[Exercise data]
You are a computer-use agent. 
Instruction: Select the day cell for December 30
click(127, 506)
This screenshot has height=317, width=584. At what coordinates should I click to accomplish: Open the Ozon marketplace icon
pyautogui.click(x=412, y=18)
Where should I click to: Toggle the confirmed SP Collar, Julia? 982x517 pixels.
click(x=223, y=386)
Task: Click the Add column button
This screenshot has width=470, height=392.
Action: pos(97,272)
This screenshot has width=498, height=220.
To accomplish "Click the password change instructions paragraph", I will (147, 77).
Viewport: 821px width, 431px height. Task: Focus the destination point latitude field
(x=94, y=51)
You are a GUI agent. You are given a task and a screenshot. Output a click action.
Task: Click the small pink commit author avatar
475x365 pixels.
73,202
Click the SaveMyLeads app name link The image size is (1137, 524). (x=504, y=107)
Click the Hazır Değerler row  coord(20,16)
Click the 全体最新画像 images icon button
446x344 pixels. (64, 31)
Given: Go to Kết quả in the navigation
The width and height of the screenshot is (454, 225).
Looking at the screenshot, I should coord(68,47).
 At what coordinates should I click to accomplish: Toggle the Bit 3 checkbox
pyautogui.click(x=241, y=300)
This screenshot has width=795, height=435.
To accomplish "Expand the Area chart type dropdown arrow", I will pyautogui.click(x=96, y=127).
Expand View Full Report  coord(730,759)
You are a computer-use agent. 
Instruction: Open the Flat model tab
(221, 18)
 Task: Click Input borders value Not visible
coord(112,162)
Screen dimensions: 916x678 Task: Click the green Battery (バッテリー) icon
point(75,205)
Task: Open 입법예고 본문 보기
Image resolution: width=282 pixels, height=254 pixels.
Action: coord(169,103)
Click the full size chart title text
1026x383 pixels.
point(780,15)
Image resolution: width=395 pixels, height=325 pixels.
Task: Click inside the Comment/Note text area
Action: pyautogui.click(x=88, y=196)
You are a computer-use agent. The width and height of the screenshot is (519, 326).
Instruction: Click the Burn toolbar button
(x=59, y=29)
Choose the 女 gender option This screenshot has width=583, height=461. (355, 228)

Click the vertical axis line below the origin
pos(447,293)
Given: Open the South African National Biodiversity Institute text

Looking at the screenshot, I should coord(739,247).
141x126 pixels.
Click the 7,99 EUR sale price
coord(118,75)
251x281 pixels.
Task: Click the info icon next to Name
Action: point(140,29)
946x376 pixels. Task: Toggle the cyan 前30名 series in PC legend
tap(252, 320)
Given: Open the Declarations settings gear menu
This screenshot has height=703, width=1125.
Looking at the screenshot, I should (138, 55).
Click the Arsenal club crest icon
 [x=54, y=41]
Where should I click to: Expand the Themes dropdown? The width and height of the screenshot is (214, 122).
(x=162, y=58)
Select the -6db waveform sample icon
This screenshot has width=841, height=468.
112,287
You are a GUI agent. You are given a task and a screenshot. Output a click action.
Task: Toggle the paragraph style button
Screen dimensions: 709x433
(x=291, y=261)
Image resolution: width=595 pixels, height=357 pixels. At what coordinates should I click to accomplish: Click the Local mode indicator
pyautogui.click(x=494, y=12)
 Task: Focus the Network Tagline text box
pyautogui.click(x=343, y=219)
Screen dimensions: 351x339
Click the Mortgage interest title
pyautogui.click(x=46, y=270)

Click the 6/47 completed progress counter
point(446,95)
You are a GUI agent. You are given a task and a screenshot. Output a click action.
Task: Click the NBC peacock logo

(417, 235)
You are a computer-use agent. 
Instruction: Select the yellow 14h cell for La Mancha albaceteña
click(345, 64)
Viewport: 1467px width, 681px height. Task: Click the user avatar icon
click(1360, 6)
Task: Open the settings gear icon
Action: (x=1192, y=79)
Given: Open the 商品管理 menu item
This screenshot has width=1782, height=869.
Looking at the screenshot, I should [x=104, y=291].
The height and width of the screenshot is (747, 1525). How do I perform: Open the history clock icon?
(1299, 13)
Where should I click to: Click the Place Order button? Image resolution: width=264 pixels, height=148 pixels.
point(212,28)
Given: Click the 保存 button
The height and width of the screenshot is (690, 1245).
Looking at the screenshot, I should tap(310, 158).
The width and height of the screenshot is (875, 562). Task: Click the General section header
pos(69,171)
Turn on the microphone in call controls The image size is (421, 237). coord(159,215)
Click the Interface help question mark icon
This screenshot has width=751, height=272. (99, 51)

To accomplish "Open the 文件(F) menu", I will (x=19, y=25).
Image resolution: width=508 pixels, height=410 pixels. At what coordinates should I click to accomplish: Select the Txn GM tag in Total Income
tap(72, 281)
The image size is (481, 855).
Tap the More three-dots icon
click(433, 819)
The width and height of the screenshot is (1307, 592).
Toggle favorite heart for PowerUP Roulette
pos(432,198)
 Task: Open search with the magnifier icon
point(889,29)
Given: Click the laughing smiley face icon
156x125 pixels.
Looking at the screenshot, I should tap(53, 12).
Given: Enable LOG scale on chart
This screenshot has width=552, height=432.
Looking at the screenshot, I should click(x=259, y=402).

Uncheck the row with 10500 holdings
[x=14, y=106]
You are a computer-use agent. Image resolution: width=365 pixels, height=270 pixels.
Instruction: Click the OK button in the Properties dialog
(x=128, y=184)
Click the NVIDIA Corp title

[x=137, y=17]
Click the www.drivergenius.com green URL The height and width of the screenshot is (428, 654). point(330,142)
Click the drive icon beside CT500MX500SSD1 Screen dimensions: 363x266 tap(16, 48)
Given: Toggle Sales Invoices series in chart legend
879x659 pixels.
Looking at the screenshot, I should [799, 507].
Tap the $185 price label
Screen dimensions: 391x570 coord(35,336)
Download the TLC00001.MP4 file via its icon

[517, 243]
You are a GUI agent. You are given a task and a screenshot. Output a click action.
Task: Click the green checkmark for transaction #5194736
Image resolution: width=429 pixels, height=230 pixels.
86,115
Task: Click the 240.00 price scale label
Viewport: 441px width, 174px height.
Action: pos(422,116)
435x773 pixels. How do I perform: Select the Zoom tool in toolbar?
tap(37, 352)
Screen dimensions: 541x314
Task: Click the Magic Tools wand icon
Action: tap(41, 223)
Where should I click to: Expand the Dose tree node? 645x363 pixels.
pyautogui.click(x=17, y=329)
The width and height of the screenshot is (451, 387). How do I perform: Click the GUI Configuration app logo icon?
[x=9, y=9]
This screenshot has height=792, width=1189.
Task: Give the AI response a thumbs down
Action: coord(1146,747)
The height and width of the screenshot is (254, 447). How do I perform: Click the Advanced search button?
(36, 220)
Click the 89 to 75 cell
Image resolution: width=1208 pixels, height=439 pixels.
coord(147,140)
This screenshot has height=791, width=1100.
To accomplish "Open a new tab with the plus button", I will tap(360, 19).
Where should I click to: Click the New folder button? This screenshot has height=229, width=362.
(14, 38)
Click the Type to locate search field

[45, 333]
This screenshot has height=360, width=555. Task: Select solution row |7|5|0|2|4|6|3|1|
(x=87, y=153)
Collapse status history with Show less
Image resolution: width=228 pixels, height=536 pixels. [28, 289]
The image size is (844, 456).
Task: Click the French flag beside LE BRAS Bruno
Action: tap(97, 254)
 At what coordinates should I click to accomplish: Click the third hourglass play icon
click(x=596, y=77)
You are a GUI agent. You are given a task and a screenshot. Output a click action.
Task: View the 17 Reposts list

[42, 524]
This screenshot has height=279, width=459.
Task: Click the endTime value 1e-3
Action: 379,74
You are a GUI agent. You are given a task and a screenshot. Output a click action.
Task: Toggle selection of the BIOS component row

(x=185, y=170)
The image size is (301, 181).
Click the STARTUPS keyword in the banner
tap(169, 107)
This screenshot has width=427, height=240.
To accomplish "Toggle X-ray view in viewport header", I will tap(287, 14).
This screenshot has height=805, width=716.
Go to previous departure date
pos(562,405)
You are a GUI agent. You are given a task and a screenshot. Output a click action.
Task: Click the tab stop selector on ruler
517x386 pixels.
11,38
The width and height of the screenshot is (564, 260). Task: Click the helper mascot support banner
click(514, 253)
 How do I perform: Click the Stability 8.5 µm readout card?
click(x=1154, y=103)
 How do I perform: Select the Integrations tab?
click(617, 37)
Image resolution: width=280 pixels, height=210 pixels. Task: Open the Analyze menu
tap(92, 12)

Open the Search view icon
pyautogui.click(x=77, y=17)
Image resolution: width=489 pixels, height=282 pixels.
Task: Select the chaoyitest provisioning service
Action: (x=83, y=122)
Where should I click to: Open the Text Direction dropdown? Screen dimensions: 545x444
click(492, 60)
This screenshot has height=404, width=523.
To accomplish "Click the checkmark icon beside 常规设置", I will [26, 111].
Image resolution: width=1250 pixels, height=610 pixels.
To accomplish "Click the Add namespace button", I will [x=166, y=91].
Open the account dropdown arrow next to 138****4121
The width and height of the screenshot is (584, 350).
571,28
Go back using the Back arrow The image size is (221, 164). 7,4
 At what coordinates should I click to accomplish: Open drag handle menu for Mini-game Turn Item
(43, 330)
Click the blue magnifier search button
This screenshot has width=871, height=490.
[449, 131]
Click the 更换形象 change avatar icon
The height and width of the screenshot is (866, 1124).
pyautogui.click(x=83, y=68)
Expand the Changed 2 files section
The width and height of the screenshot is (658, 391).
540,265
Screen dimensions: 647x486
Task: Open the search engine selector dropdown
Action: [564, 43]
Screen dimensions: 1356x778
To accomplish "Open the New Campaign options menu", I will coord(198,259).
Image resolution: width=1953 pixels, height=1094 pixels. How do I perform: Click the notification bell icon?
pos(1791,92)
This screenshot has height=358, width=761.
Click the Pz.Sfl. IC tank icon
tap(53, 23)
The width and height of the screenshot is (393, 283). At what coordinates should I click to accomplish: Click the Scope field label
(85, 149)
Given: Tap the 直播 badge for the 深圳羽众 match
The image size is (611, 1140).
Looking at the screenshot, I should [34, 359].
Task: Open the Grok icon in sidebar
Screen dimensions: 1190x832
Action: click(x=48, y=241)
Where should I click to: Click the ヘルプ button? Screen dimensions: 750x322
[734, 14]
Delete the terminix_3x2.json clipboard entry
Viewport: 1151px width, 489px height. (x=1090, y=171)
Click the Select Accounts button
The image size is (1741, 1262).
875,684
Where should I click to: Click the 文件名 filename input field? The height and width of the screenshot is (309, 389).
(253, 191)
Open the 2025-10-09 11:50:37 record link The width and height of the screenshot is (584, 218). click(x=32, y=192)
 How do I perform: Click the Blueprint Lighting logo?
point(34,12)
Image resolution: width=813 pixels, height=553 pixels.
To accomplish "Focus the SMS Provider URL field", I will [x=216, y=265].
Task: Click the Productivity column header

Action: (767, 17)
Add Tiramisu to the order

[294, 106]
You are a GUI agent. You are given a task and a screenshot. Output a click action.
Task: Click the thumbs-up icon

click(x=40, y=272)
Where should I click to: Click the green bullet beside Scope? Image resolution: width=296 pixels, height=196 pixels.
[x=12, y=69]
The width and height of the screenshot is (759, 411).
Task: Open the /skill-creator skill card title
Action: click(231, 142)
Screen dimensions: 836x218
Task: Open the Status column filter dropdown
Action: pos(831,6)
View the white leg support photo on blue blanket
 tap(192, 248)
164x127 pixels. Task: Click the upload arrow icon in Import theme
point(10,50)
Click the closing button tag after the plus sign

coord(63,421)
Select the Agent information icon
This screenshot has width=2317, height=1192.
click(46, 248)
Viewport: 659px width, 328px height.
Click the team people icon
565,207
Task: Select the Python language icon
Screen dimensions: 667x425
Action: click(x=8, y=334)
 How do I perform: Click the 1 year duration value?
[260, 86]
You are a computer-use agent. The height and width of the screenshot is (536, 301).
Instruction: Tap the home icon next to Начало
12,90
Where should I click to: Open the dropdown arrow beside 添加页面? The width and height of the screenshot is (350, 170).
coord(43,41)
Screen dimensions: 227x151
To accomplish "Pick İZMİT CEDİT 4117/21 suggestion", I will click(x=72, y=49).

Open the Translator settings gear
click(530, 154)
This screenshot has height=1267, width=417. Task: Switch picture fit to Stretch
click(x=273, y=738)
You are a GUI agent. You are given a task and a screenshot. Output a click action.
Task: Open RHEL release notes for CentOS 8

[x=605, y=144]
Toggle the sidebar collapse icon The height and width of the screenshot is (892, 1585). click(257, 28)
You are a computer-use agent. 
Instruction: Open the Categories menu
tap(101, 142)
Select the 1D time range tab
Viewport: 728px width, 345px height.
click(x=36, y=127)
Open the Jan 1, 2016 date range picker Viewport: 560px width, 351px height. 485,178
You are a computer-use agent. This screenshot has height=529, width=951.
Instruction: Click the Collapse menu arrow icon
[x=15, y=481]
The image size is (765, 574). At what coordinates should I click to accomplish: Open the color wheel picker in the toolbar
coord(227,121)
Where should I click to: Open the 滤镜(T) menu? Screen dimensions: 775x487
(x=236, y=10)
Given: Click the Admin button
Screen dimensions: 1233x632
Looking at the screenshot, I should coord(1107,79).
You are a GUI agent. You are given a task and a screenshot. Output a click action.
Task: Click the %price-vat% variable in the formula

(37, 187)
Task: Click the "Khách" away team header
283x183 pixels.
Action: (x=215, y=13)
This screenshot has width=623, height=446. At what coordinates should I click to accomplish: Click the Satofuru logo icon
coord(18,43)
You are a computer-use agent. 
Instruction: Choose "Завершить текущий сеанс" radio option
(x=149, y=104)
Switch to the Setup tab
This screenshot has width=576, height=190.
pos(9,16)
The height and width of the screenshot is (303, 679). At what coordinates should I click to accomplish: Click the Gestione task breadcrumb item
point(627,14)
[/Exercise data]
Check each line above for the string "sidebar" and copy the ones that have it.

Task: Open the Grok icon in sidebar
Toggle the sidebar collapse icon The height and width of the screenshot is (892, 1585). click(257, 28)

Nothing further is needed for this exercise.